Deep Mehta, Co-Founder, Digichefs  said, “GDPR is a welcome move, for it could lead to a fresh start to the consumer centric marketing practices and also trigger innovations in this space. Merely taking consent that your website uses cookies, to enabling only ethical and legit usage of the customers very personal data will lead to responsible marketing practices. Though currently the policy is limited to companies dealing with EU consumers, it is definitely an eye opener for scamsters across the globe and will spark a revolution that the fast paced online marketing & advertising space needs. After the Facebook fiasco, it is crucial that consumers gain confidence back in the apps and websites they interact regularly with. Using hazy terms and conditions while extradicting user’s contact information is a practise many scamster media agencies have exploited enough.”

While at our organisation we run several consumer centric campaigns, across segments, for brands who serve the EU consumers, we have been taking specific precautions to provide clarified instructions in simple words to express how important and secure their information is with us. That is the only way we see customers trusting us with their details, thus improving campaign results.

Parth Nagar, Country Manager – KRDS India said, Specific to the Indian Market a lot of people believe we are at the nascent stage but the matter of the fact is we have been in the perceived “Nascent Stage” for over 3 years now. It may be a way for us to shield our growth, when it comes to digital advertising, as compared to the growth in other markets. But the truth is the Indian digital story is not slow but different.

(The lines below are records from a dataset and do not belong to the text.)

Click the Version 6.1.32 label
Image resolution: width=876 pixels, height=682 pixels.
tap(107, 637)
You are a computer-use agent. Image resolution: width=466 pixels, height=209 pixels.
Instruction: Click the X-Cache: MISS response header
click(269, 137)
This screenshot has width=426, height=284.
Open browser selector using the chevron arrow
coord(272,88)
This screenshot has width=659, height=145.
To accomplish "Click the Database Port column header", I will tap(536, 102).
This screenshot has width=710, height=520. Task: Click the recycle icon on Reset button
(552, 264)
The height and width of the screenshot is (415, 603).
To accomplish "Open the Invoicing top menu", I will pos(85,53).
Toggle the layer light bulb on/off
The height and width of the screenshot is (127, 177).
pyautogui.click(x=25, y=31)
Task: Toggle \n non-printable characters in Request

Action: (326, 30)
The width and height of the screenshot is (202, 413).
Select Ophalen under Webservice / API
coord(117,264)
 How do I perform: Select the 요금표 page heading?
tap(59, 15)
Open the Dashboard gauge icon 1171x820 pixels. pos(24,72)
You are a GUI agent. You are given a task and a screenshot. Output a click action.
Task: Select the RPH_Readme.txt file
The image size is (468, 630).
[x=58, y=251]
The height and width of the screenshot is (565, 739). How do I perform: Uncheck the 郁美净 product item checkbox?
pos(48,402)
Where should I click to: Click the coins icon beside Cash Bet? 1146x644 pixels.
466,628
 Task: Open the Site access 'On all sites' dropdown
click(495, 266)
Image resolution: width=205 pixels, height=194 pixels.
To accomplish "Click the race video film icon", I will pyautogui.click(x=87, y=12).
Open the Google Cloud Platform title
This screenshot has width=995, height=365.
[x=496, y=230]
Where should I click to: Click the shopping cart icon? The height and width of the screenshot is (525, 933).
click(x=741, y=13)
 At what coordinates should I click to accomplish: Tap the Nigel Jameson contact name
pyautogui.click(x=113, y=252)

Why do I start with this statement, some may wonder? Well like our digital growth story, I believe many are still in denial about GDPR and why not? It’s an EU law one would argue. Still, applicable to any organization in business with customers in EU, any organisation handling personal data of EU citizens and residents. Also a law like GDPR was long coming and should be equally applicable to Indian organisations in principle at least. In the last few years, consumers and their data has commoditized, the consumer has become a product rather than the end benefactor. Most people look at data as 0s and 1s but at its core every user’s data is their identityand they should be able to curate, edit and remove their data as they wish. Just the way we’re allowed to curate our identity we want and express ourselves we want in a similar way we should look at user data as an extension of identity. Which means all the rights that a user has with regards to identity the same must be allowed when concerned with user data.And hence, it becomes all the more important to accept and comply with a law like GDPR by law and in principle.

For businesses it would eventually mean:  Higher Trust (Customers know what data of theirs is collected), Better engagement (Only interested consumers receive content leading to higher engagement) and an improved marketing experience (Regulated use of personal data would mean better experience for customers on the internet which would make them more receptive to businesses that do online marketing). It may not be as simple as I have put it above, there are various checklists and consents that need to be in place for it to be in full effect, and that means on every strata. Be it, organic social media marketing, paid social media ads, lead forms etc. There are guidelines available to be followed.

So while it may still not be a law in India, it’s best to be aware and put in practice certain check-lists required as we can be sure it wouldn’t be far behind from becoming a law in India as well.

Conclusively, the GDPR law has left the digi tech and advertising and marketing companies bewildered and has forced the fraternity to  evolve innovative ways to get out of this crunch. The law has also paved the way for anticipating many new marketing strategies that may come up down the line.